Gentechnische Methoden zur Neukombination von Genen

Die Gentechnik ermöglicht die gezielte Veränderung von Erbinformationen durch verschiedene Techniken. Zunächst werden die Ausgangs-DNA und geeignete Restriktionsenzyme identifiziert. Diese Enzyme dienen als molekulare Scheren, um spezifische DNA-Abschnitte herauszuschneiden.

Vocabulary: Restriktionsenzyme sind Schneideenzyme, die DNA an bestimmten Erkennungssequenzen schneiden.

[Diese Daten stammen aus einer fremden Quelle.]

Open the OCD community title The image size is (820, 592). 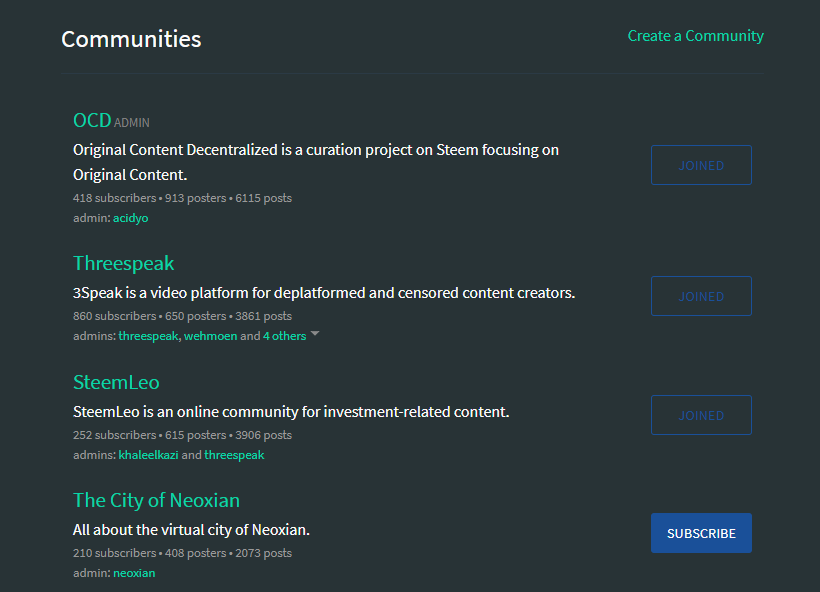click(92, 120)
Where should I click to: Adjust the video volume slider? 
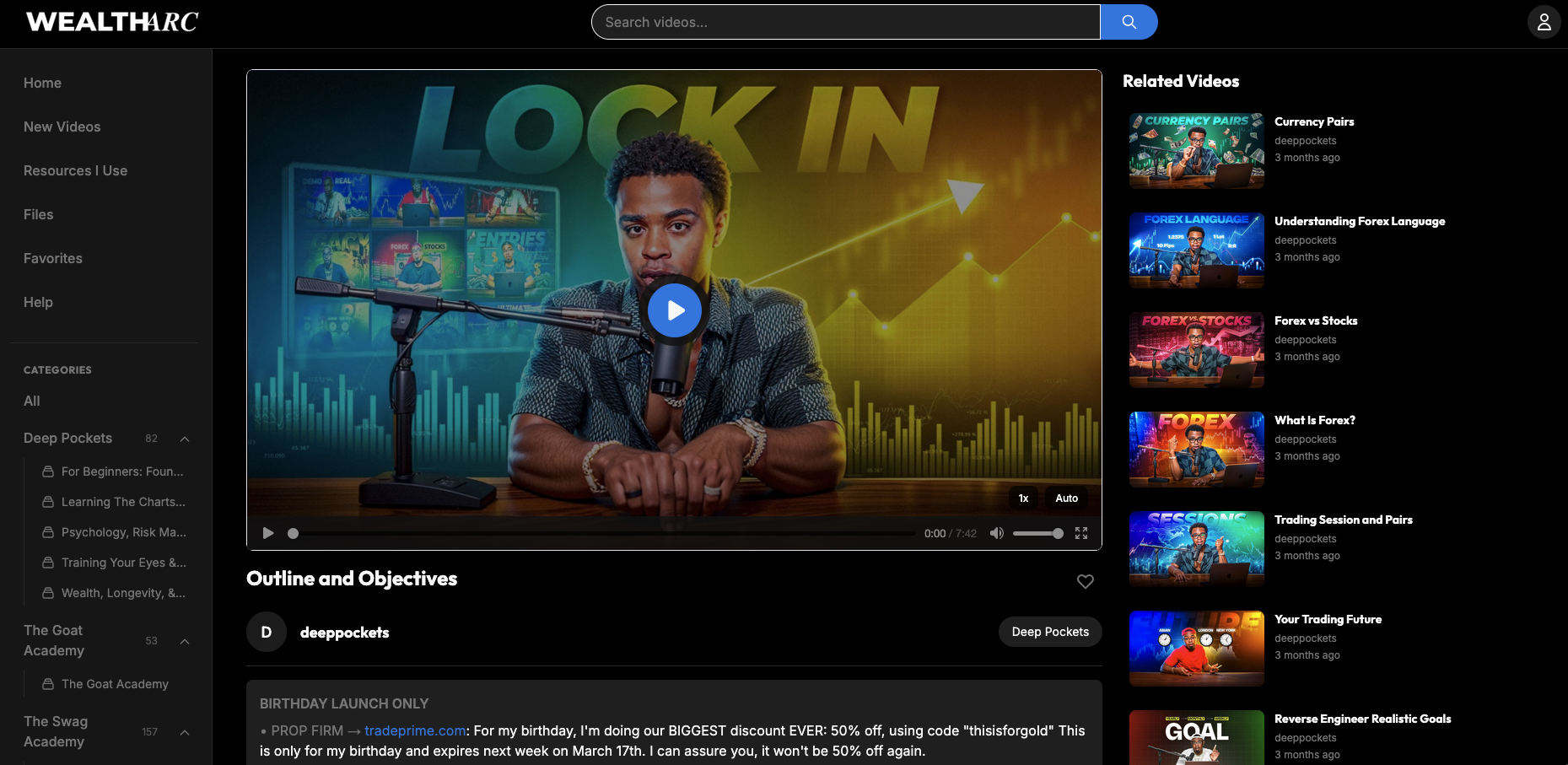point(1037,533)
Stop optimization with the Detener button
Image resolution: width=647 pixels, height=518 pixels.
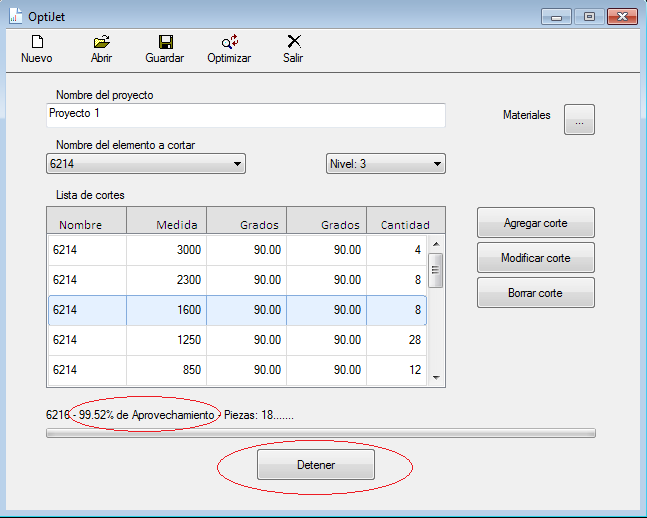coord(316,465)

Bei der Isolation wird beispielsweise ein Stück menschlicher DNA und ein bakterielles Plasmid gewonnen. Die Restriktionsenzyme schneiden sowohl die menschliche DNA als auch das Plasmid an definierten Stellen. Dabei entstehen überhängende Enden, sogenannte "sticky ends".

Definition: Sticky ends sind überhängende Einzelstrang-DNA-Abschnitte, die zur Rekombination neigen.

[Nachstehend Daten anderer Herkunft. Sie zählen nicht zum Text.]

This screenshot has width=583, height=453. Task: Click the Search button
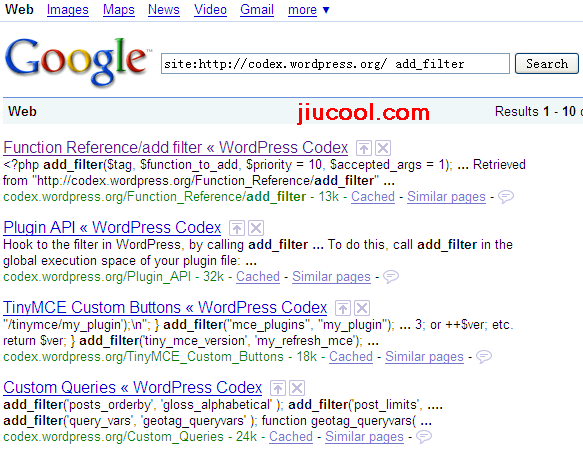coord(547,64)
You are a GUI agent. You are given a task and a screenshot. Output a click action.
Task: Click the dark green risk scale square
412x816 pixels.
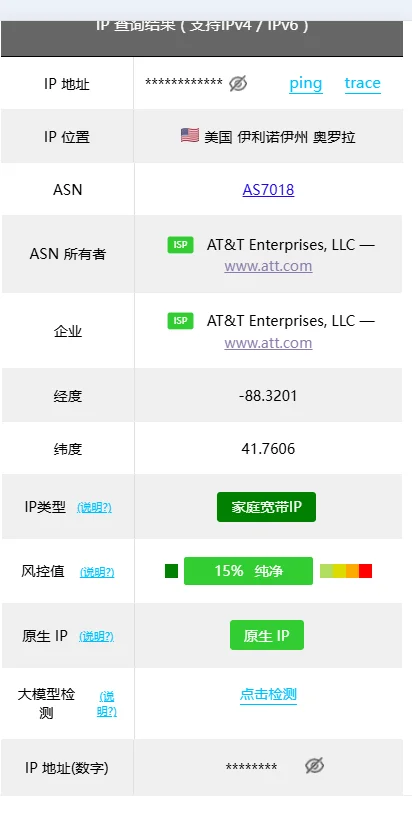tap(172, 571)
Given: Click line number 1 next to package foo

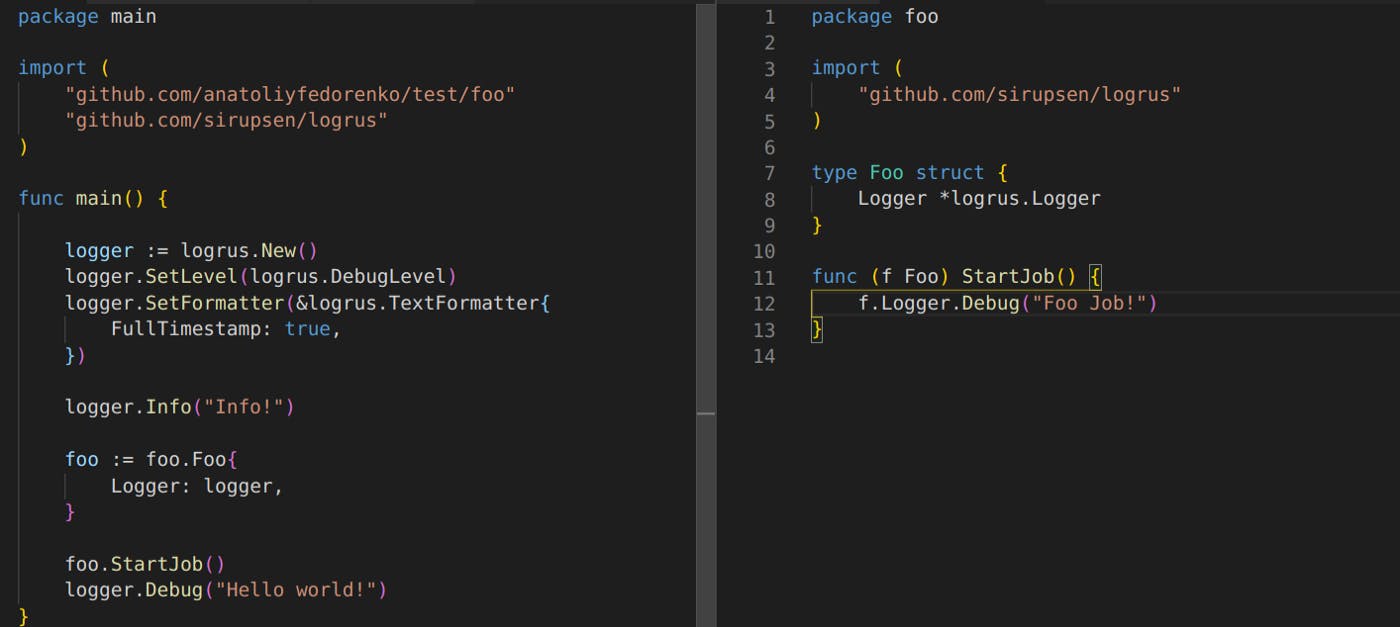Looking at the screenshot, I should coord(768,16).
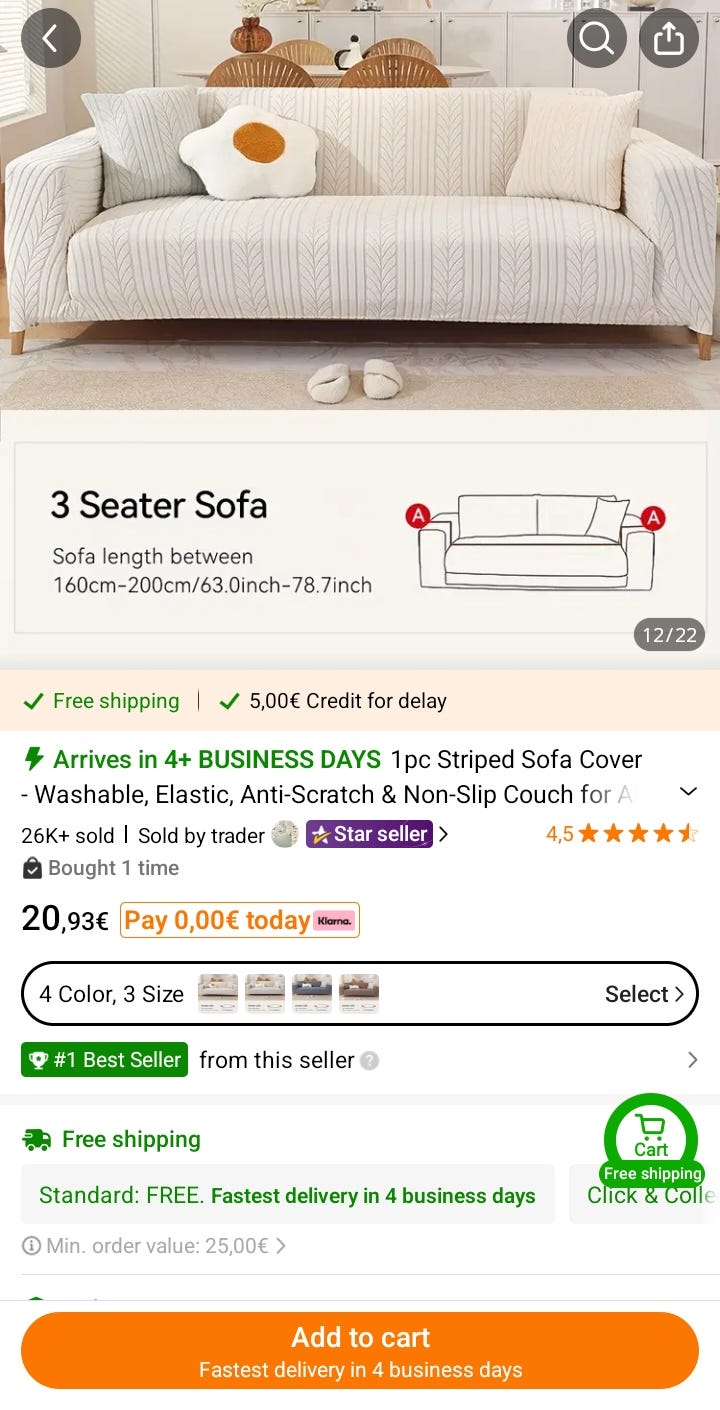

In der Rekombinationsphase verbinden sich die sticky ends der geschnittenen menschlichen DNA mit denen des Plasmids. Das Enzym Ligase schließt dabei die Lücken in den Zucker-Phosphat-Ketten.

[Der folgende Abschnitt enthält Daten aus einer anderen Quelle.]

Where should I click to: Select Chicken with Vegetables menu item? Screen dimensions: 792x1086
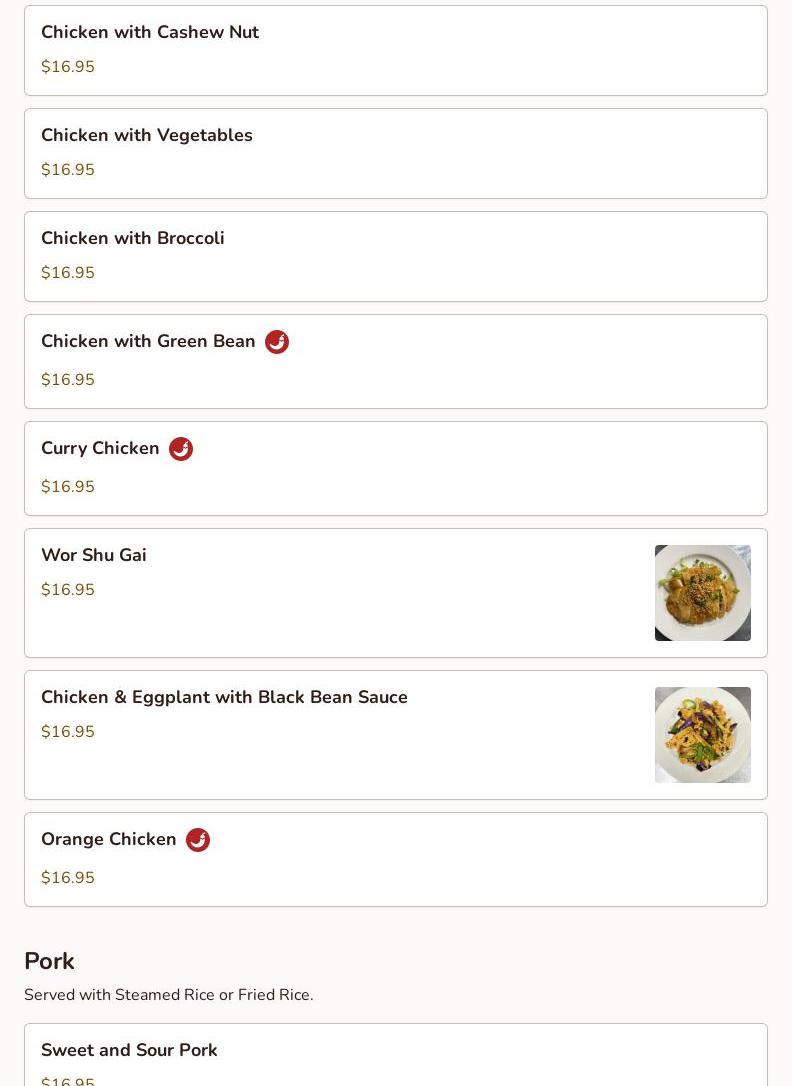click(147, 135)
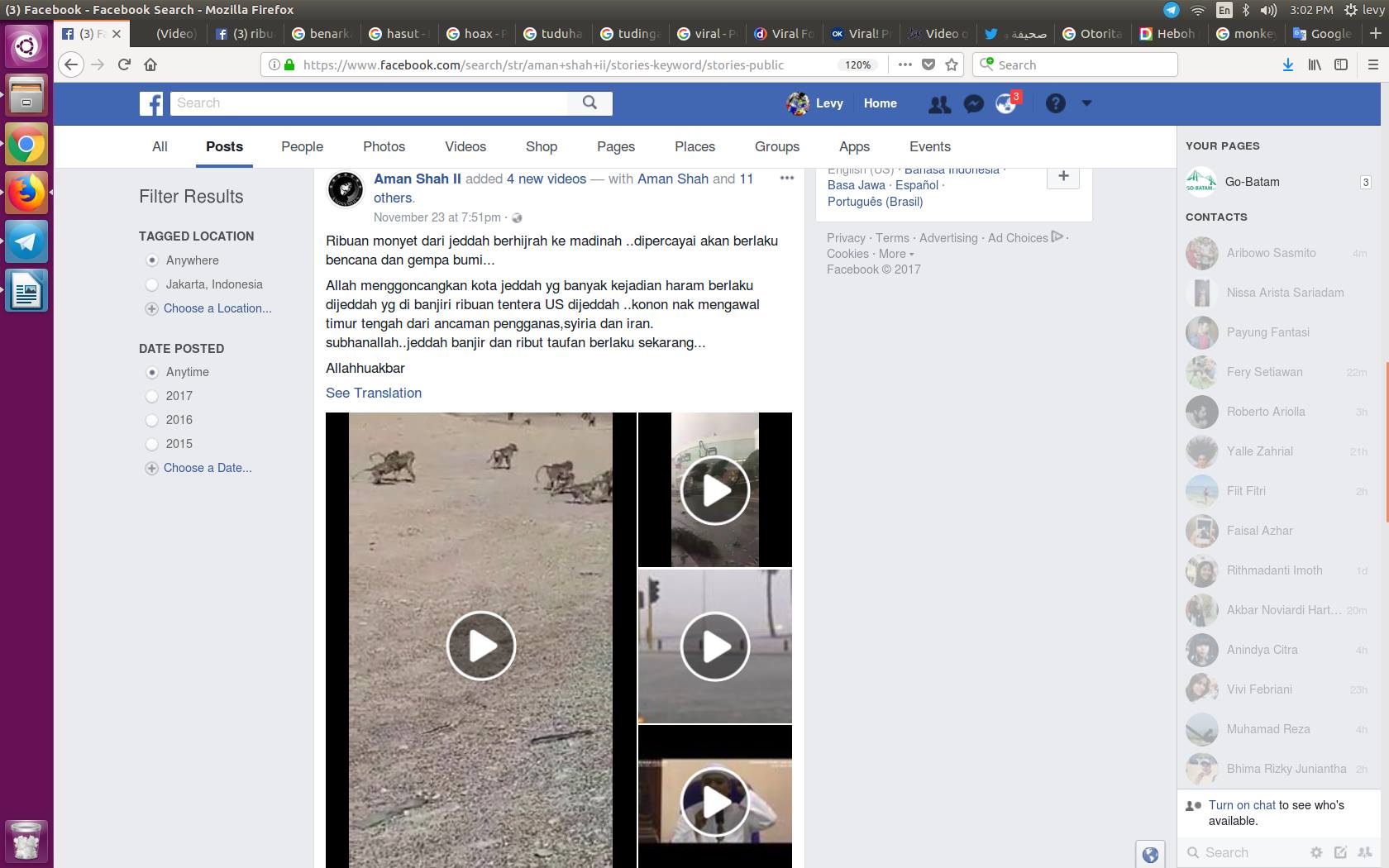Screen dimensions: 1389x868
Task: Open the Quick Help question mark icon
Action: tap(1055, 103)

Highlight: Die Rekombinante DNA entsteht durch die Verbindung von Fremd-DNA mit dem Plasmid-Vektor.

Für den Gentransfer dienen Plasmide als Vektoren, um das Fremdgen in Bakterien einzuschleusen. Die Bakterienmembran wird durchlässig gemacht, sodass die Plasmide aufgenommen werden können.

Example: Bei der Transformation nehmen kompetente Bakterien die rekombinante DNA auf.

Die Selektion transgener Bakterien erfolgt mithilfe von Markergenen auf den Vektoren, meist Antibiotikaresistenzen. Durch den Einbau der Fremd-DNA wird eines der Markergene durchtrennt.

Vocabulary: Die Blau-Weiß-Selektion ist eine Methode zur Identifikation rekombinanter Bakterien.

Abschließend werden die selektierten Bakterien mit dem gewünschten Fremdgen vermehrt. Diese gentechnisch veränderten Mikroorganismen können dann beispielsweise zur Produktion von Insulin genutzt werden.

Highlight: Die Grundoperationen der Gentechnik ermöglichen die Herstellung transgener Organismen für verschiedene Anwendungen.